Francisco Luna Kan
Francisco Luna Kan | |
---|---|
Governor of Yucatán | |
In office February 1, 1976 – January 31, 1982 | |
Preceded by | Carlos Loret de Mola Mediz |
Succeeded by | Graciliano Alpuche Pinzón |
Personal details | |
Born | Mérida, Yucatán | December 3, 1925
Political party | Institutional Revolutionary Party, Party of the Democratic Revolution |
Spouse | Gloria Soria Vera |
Dr. Francisco Epigmenio Luna Kan (born December 3, 1925) is a Mexican politician. Francisco Luna Kan was governor of the state of Yucatán from 1976 to 1982.[1]
Born in Mérida, Yucatán, he was a practicing doctor of medicine then taught as a Professor of Medicine before first obtaining political office, at first being overseer of the state's rural medical system.

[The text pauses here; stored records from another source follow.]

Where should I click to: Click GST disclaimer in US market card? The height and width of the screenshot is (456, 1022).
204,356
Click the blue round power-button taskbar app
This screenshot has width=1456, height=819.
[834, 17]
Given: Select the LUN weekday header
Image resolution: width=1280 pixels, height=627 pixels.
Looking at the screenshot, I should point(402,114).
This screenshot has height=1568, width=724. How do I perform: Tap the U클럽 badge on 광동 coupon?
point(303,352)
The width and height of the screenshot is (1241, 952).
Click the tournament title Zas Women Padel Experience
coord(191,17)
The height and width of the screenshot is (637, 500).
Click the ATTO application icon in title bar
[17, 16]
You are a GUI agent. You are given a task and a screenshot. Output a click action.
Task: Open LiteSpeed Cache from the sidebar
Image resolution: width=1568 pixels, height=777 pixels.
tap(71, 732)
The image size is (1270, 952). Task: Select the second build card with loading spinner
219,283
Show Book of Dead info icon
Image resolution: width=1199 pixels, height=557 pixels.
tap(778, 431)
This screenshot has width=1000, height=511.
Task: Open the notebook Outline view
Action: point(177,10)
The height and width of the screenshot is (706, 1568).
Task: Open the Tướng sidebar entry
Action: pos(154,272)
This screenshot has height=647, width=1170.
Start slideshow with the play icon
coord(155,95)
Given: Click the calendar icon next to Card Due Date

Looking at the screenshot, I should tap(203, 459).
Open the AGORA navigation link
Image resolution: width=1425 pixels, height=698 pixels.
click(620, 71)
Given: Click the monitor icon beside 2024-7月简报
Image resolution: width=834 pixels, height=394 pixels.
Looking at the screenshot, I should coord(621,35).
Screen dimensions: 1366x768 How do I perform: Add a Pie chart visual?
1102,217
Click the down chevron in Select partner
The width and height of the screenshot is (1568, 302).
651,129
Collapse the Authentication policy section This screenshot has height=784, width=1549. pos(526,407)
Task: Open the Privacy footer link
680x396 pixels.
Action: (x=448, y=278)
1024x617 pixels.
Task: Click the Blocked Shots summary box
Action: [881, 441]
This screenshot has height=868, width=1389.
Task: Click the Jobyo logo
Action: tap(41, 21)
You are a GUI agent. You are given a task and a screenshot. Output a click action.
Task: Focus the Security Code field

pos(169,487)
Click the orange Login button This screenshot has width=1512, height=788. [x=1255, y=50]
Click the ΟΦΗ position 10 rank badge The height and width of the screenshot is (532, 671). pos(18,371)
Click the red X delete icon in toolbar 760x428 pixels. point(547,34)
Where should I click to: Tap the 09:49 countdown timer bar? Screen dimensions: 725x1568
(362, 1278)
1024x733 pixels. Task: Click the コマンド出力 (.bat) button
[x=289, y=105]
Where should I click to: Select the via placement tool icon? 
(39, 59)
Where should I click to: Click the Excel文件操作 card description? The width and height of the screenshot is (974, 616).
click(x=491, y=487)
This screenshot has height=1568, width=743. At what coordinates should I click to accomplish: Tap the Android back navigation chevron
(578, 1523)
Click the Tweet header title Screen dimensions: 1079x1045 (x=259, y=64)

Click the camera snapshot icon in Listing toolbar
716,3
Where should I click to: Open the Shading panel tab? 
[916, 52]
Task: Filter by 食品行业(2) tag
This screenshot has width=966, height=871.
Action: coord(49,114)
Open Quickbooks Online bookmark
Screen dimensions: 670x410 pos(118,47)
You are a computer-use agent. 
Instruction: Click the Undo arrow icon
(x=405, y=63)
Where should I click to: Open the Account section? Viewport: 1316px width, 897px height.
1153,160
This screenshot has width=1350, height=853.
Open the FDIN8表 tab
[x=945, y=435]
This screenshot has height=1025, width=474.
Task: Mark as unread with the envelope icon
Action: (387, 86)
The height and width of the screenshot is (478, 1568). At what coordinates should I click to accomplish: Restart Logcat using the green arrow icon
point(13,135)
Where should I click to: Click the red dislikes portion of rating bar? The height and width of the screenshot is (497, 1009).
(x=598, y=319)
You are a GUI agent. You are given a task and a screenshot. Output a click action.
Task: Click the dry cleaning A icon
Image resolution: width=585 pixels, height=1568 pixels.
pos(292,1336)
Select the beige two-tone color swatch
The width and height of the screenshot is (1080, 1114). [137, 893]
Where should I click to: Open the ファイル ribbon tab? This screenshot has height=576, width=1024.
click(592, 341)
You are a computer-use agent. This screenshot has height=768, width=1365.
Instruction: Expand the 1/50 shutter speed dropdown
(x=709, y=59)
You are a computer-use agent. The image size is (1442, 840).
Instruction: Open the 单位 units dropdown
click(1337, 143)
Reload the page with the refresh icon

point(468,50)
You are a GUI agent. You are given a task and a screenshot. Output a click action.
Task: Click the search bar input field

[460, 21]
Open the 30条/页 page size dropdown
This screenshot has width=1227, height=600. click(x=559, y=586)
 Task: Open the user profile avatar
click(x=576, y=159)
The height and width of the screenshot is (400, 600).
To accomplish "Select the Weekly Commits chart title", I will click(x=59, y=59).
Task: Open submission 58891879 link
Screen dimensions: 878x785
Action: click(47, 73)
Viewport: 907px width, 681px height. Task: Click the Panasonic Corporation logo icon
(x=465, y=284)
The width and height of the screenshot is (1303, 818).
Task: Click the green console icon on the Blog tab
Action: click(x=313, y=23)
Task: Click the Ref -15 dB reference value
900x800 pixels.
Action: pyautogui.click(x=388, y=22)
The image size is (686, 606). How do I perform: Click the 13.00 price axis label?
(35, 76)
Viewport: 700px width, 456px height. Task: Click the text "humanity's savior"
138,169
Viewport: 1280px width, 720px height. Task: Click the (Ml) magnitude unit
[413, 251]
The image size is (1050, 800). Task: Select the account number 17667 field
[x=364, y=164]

Francisco Luna Kan was the first person of pure Maya ancestry to govern Yucatán since the Spanish conquest of Yucatán.[2] (In the early 1920s, Felipe Carrillo Puerto, who was partly Maya, had been governor.) For centuries the political elite had been Criollos (Yucatecans of pure Spanish ancestry). It was widely said that party officials of Mexico's ruling Institutional Revolutionary Party (PRI) took the unusual step of selecting a person of Maya descent as their candidate in 1975 because the opposition National Action Party had been getting many votes in Yucatán, and PRI candidates had been getting a poor showing in the state's predominantly Maya towns and villages. It was said that PAN got the majority of votes in the previous governor's race, and the PRI managed to maintain control of the state only through fraud in counting votes.[citation needed].
After his term as governor Luna Kan resigned from the PRI and joined the Party of the Democratic Revolution (PRD). He unsuccessfully ran as that party's candidate for mayor of Mérida in 1998. As of 2004[update] Francisco Luna Kan holds a seat in Mexico's Chamber of Deputies of Mexico as a PRD deputy for Yucatán.
References
- ^ Camp, Roderic Ai (1995). Mexican political biographies, 1935-1993. University of Texas Press. p. 418. ISBN 978-0-292-71181-5. Retrieved 17 February 2011.
- ^ Standish, Peter (2009-03-20). The states of Mexico: a reference guide to history and culture. Greenwood Publishing Group. p. 442. ISBN 978-0-313-34223-3. Retrieved 17 February 2011.